Image: Nicola Mawson } IOL

South African small and medium-sized enterprises (SMEs) are facing mounting pressure from global and local headwinds, including looming US tariffs, rising fuel and electricity prices, and uneven access to funding.

As of 1 August, a 30% import tariff on all South African exports to the US will come into effect, a move that could particularly impact SME exporters. Although only about 8% of South African exports go to the US – largely minerals and metals, which may be exempt – key sectors like citrus farming and automotive manufacturing are at risk, said Izak Odendaal, Investment Strategist at Old Mutual Wealth.

“This is bad news for many South African SMEs who currently export to the US, particularly those involved in the agricultural, automotive, and mining sectors,” said Miguel da Silva, Group Executive of Business Banking at TymeBank. “The tariff increases will also have repercussions for the broader economy, with commentators saying the move could lead to thousands of job losses across the affected sectors.”
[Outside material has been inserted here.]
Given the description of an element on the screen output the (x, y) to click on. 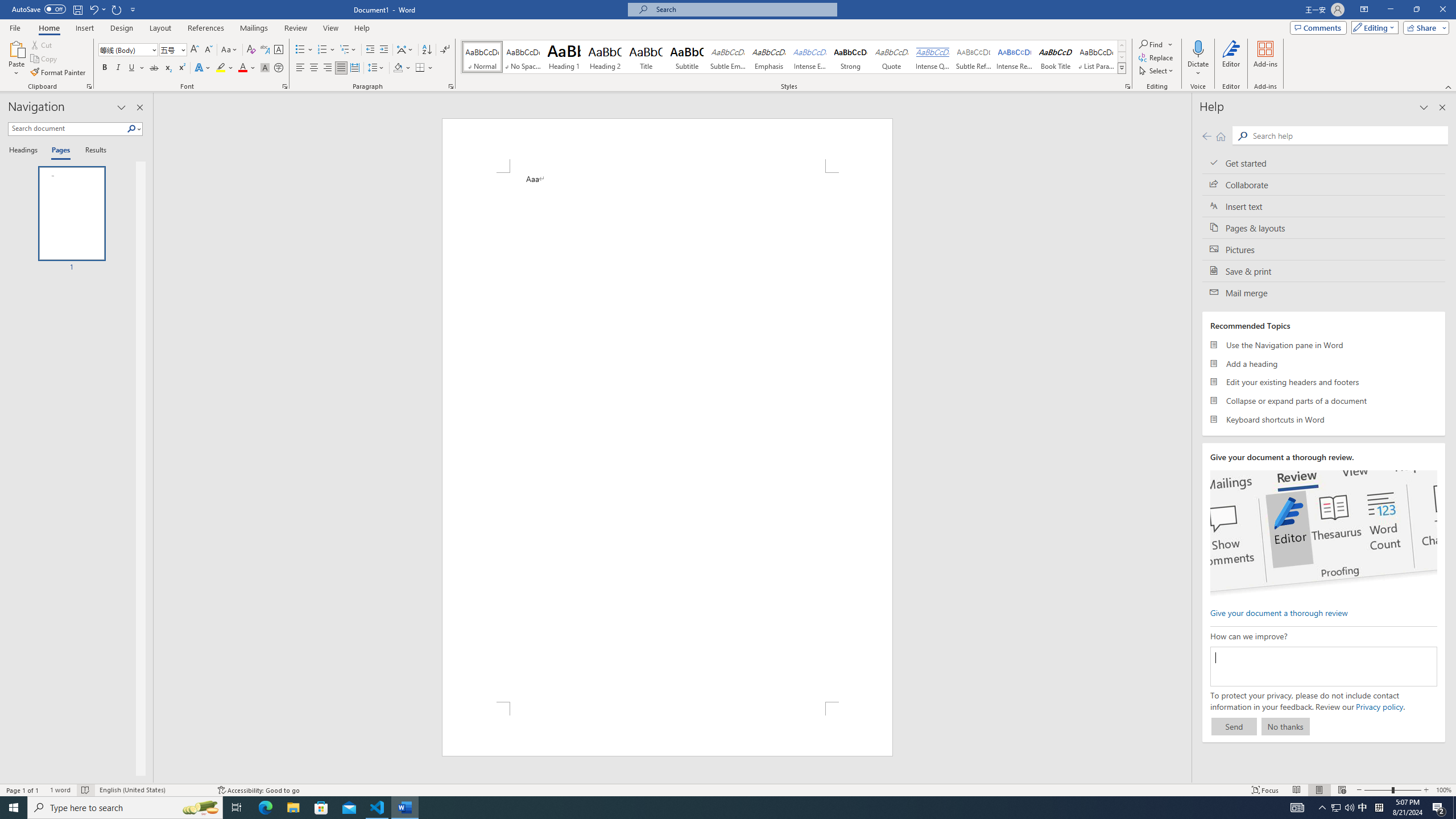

The tariff order, signed by US President Donald Trump on July 7, follows a suspension of his April 2 “Liberation Day” tariffs, which he placed on pause following an extremely negative market reaction in America. “The only difference seems to be rounding, so that South Africa gets 30% instead of 34%,” said Odendaal of the new tariffs when compared to the April announcement.

While some nations have reached limited agreements with the US, uncertainty remains. “Trade deals normally take years to finalise and are incredibly detailed,” said Odendaal. He added that the South African government is still negotiating for concessions.

“South African orange farmers compete with other southern hemisphere growers, notably Chile and Peru. For the time being, they face a 10% tariff, giving them an advantage,” said Odendaal. He adds that vehicle exports to the US have already declined, which could prompt parent companies to scale back local operations.

In response, President Cyril Ramaphosa has called on companies to diversify export markets. Some SMEs are already exploring alternatives. “The BRICS+ bloc also presents an opportunity for local exporters to tap into major markets,” said Da Silva. “Already, China has announced a decision to eliminate all tariffs on imports from the 53 African countries, including South Africa, which is welcome news for SMEs looking for new markets.”

But while market diversification may help in the long term, SMEs continue to face day-to-day cost pressures. “The US tariff blow comes at a time when South African SMEs are already facing margin squeeze because of additional cost pressures from energy price hikes and fuel price increases,” said Da Silva.

GDP growth remains modest at 0.1% year-on-year in the first quarter, with market commentators closely watching upcoming second quarter data. The next South African Reserve Bank Monetary Policy Committee meeting is on July 31.

“We hope the South African Reserve Bank decides to put growth above inflation control this time,” said Da Silva. “In principle, lower interest rates mean more disposable income for consumers, which should ultimately result in increased spending and demand for goods and services from SMEs,” he added.

On the funding front, Da Silva sees positive momentum. “There’s an expectation of increased collaboration between private sector, government, and financial institutions to foster funding and investment opportunities for SMEs.” While access to funding is expected to improve, it may still be a challenge for some SMEs, especially those with lower turnover or limited track records, he noted.